Pazar alışverişinde düzgün şekilli olmayan ve kurtlu meyvelerin tercih edilmesi gerektiğini anlatan Yıldırım, meyvelerin kurdunun temizlenerek yenmesini tavsiye etti.
Yıldırım, kurtlu meyvelerin atılmaması gerektiğini ifade ederek şöyle konuştu:
"İçi kurtlu diye tüketilmeyen meyveler diğerlerinden daha sağlıklı. Meyvenin içinde kurt varsa onda ilaç yoktur. O meyvede böcek beslenip ölmediğine göre insanda da hiçbir zararlı etkisi söz konusu değildir. Meyvenin içinde kurt hala yaşamayı başarmışsa demek ki meyvede zararlı madde kalmamıştır. Dolayısıyla kurtlu bir meyvenin üzerinde kimyasal madde taşımadığından emin olabilir ve daha rahat tüketebiliriz. Bu konuda birçok bilimsel araştırma yapılmıştır ki zaten mantıkla da bunu idrak etmek mümkün."
Yıldırım, yurt dışından gelen yabancı bilim adamlarıyla bitki ve böcekler üzerine yaptıkları arazi çalışmalarında bu kişilerin de meyveleri kurtlarıyla yediklerini gözlemlediğini dile getirdi.
Kendisinin de pazar alıverişinde özellikle kurtlu meyveleri alıp tükettiğini belirten Yıldırım, "Kurtlu meyvelerden hakikaten iğrenmemek gerekiyor. Kurt, meyvenin en güzel yerini yiyor siz de onu yiyorsunuz, yani proteinini siz tüketiyorsunuz. Dolayısıyla ben iğrenmediğim için bol miktarda kurtlu meyveleri seçip evimde yiyorum çünkü kurtlu meyvelerde ilaç kalıntısı olmadığı için herhangi bir kanser kalıntısının ortaya çıkma ihtimali yok" diye konuştu.
Prof. Dr. Yıldırım, tarımda zararlılar ile mücadelede kullanılan kimyasal maddeli ilaçların ürünleri zararlı hale getirdiğini ve sağlığı tehdit etiğini vurguladı.

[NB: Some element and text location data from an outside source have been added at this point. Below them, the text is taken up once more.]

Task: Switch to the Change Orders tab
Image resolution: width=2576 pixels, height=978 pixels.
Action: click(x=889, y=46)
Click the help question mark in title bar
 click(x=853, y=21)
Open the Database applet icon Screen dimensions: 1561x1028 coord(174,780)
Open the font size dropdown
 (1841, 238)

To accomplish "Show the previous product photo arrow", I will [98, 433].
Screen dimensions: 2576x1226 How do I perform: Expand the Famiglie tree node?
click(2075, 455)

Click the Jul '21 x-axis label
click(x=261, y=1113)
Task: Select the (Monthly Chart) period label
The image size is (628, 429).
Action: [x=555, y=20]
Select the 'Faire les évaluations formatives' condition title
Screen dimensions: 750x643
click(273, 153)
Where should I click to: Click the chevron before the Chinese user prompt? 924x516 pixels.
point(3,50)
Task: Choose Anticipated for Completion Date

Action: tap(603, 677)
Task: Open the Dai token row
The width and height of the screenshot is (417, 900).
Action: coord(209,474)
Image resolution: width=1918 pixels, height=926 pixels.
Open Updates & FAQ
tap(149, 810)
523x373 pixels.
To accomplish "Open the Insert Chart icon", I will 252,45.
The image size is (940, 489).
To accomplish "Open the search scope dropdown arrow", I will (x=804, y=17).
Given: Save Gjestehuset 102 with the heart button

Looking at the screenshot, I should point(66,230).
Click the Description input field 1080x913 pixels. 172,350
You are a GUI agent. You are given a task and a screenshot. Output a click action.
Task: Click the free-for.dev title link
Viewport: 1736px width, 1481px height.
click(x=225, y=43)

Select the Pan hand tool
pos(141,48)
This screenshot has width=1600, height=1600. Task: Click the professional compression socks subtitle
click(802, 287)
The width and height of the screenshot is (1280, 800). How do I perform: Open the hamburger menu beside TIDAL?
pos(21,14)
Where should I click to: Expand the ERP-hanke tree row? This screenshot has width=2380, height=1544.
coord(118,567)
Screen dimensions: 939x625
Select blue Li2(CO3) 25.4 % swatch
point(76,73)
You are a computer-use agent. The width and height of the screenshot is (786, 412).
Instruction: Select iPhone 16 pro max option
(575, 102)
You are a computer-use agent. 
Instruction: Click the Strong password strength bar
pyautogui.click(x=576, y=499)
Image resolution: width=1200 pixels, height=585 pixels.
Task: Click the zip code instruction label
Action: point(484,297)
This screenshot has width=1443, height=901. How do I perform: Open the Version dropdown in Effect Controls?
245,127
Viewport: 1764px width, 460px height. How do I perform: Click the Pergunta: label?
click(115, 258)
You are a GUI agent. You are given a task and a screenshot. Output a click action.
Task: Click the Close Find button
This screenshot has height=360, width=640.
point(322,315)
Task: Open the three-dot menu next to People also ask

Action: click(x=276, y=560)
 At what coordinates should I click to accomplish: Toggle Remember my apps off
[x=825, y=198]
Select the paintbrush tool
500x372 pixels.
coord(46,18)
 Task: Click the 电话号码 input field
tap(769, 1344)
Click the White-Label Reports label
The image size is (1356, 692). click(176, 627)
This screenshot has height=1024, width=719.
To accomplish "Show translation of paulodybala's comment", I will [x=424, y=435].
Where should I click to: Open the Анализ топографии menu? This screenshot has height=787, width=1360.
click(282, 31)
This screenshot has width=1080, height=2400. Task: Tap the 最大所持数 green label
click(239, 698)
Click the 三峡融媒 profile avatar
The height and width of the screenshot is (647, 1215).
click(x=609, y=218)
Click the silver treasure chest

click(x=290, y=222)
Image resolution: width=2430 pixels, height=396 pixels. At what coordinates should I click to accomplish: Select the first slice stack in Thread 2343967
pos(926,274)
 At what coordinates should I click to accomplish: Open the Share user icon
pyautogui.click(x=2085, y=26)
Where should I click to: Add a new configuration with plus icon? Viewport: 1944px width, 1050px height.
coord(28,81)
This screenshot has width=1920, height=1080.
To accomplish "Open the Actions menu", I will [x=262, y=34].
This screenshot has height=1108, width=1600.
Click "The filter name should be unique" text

Meyve ve bitkilerde kullanılan ilaçların ciddi anlamda kalıntı problemi oluşturduğunu ve insan sağlığını tehdit ettiğini dile getiren Yıldırım, şunları kaydetti:
"Meyvenin şeklinin güzel olması da o meyvede bolca ilaç kullanıldığını gösterir. Bir elmayı tamamıyla yemeyin dörde bölüp yiyin. İlaçlı olduğunu düşündüğünüz meyveleri çok az tüketin. İlaçlı meyve az tüketildiğinde vücut onu rahatlıkla atıyor ama fazla yenilirse içindeki ilaç vücutta birikip kanseri tetikleyerek sağlık sorunlarını beraberinde getiriyor."
Yıldırım, kimyasal mücadeleyi önlemek için biyolojik mücadeleye önem verilmesi gerektiğine işaret ederek "Ürünlerde kimyasal ilacı en son çare olarak düşünmeliyiz. Birçok zararlıya karşı kültürel, biyoteknik ve biyolojik mücadele yöntemleriyle önlem alabiliriz" bilgisini paylaştı.